SQL*Loader is the primary method for quickly populating
Oracle tables with data from external files. It has a powerful data parsing
engine that puts little limitation on the format of the data in the data file.
SQL*Loader is invoked when you specify the sqlldr command or use the Enterprise
Manager interface.
SQL*Loader is an integral feature of Oracle databases and
is available in all configurations.
Key Features
SQL*Loader can be
used to do the following:
- · Load data across a network. This means that a SQL*Loader client can be run on a different system from the one that is running the SQL*Loader server.
- · Load data from multiple data files during the same load session
- · Load data into multiple tables during the same load session
- · Specify the character set of the data
- · Selectively load data
- · Load data from disk, tape, or named pipe
- · Specify the character set of the data
- · Generate sophisticated error reports, which greatly aid troubleshooting
- · Load arbitrarily complex object-relational data
- · Use either conventional or direct path loading.
File Types
·
SQL*Loader Control
File
The control file is a text file written in a language
that SQL*Loader understands. The control file tells SQL*Loader where to find
the data, how to parse and interpret the data, and where to insert the data.
·
Input
Data and Datafiles
SQL*Loader reads data from one or more files
specified in the control file. From SQL*Loader's perspective, the data in the data
file is organized as records. A particular data file can be in fixed record
format, variable record format, or stream record format. The chosen format
depends on the data and depends on the flexibility and performance necessary
for the job.
LOBFILEs
LOB data can be lengthy enough that it makes sense to
load it from a LOBFILE. LOB data instances are still considered to be in
fields, but these fields are not organized into records. Therefore, the
processing overhead of dealing with records is avoided. This type of or
organization of data is ideal for LOB loading.
Bulk Loads
You can use SQL*Loader to bulk load objects, collections,
and LOBs. SQL*Loader supports the following bulk loads:
·
Two
object types: column objects and row objects.
·
Load data from multiple data files during the
same load session.
·
Load data into multiple tables during the same
load session.
·
Two
collection types: nested tables and VARRAYS.
·
Four LOB types: BLOBs, CLOBs, NCLOBs, and
BFILEs.
Load Methods
SQL*Loader provides three methods to load data: Conventional
Path, Direct Path, and External Table.
·
Conventional
Path Load
Conventional path load builds an array
of rows to be inserted and uses the SQL INSERT statement to load the data.

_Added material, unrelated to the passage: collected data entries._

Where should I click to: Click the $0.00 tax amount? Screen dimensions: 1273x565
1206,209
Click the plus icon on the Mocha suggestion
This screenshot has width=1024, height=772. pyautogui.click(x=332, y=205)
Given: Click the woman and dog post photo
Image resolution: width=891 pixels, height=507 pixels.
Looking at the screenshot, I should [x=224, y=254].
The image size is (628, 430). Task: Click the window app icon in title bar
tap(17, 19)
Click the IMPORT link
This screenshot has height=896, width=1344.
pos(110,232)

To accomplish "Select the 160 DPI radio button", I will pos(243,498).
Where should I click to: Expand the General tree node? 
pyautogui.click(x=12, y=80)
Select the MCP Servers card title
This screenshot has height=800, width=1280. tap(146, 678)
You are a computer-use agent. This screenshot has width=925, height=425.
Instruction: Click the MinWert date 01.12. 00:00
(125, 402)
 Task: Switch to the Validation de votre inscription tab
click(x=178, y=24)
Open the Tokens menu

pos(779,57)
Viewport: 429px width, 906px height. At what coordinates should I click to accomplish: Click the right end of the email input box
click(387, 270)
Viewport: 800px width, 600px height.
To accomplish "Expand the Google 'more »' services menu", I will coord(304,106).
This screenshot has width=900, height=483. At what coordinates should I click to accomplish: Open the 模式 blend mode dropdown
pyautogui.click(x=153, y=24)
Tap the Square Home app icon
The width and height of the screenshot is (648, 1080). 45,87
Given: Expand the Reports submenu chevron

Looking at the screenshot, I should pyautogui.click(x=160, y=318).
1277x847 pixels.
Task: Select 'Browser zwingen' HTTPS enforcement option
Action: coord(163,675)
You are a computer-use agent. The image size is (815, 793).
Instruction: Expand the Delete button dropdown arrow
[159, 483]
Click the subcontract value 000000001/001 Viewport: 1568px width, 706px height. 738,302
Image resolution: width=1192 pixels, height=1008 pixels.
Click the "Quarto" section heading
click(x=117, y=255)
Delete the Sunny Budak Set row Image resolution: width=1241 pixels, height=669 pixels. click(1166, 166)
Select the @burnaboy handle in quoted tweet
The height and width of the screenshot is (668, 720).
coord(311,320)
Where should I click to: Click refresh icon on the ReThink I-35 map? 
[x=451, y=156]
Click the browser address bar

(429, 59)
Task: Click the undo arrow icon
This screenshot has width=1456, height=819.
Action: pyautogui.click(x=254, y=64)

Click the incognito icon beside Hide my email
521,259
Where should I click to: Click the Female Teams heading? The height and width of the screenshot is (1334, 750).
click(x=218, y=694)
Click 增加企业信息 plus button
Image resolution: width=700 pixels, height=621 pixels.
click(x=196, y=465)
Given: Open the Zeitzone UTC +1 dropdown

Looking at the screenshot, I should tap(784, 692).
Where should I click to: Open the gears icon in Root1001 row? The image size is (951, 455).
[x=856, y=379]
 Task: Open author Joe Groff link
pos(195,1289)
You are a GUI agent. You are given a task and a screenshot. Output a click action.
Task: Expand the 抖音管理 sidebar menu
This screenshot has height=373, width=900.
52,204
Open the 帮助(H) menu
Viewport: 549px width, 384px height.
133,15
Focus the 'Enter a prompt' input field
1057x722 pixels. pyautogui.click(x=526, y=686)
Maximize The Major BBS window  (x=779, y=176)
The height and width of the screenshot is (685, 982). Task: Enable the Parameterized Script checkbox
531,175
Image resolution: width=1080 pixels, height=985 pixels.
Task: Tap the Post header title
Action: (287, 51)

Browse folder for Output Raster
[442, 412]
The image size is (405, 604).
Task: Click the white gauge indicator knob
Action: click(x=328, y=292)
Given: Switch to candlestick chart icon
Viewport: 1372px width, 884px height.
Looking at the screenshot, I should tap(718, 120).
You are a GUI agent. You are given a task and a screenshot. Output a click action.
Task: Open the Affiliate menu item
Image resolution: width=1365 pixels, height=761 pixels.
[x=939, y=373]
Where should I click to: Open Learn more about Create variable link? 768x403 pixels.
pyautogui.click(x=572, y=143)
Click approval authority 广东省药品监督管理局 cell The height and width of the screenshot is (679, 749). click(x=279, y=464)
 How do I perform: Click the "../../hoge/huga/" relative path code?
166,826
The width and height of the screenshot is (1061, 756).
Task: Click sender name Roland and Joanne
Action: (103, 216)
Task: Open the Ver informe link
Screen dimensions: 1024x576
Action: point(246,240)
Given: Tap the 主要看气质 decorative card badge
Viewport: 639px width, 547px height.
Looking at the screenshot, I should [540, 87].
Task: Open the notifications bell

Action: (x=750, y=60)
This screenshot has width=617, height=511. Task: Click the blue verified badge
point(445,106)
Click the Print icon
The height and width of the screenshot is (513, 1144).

During conventional path loads, input records are parsed according to the field
specifications, and each data field is copied to its corresponding bind array.
When the bind array is full (or no more data is left to read), an array insert
is executed.
·
Direct
Path Load
A direct path load builds blocks of data
in memory and saves these blocks directly into the extents allocated for the
table being loaded. A direct path load uses the field specifications to
build whole Oracle blocks of data, and write the blocks directly to Oracle data
files, bypassing much of the data processing that normally takes place. Direct
path load is much faster than conventional load, but entails some restrictions.
A parallel direct path load allows multiple
direct path load sessions to concurrently load the same data segments. Parallel
direct path is more restrictive than direct path.
·
External
Table Load
An external table load creates an external
table for data in a data file and executes INSERT statements to insert the
data from the data file into the target table.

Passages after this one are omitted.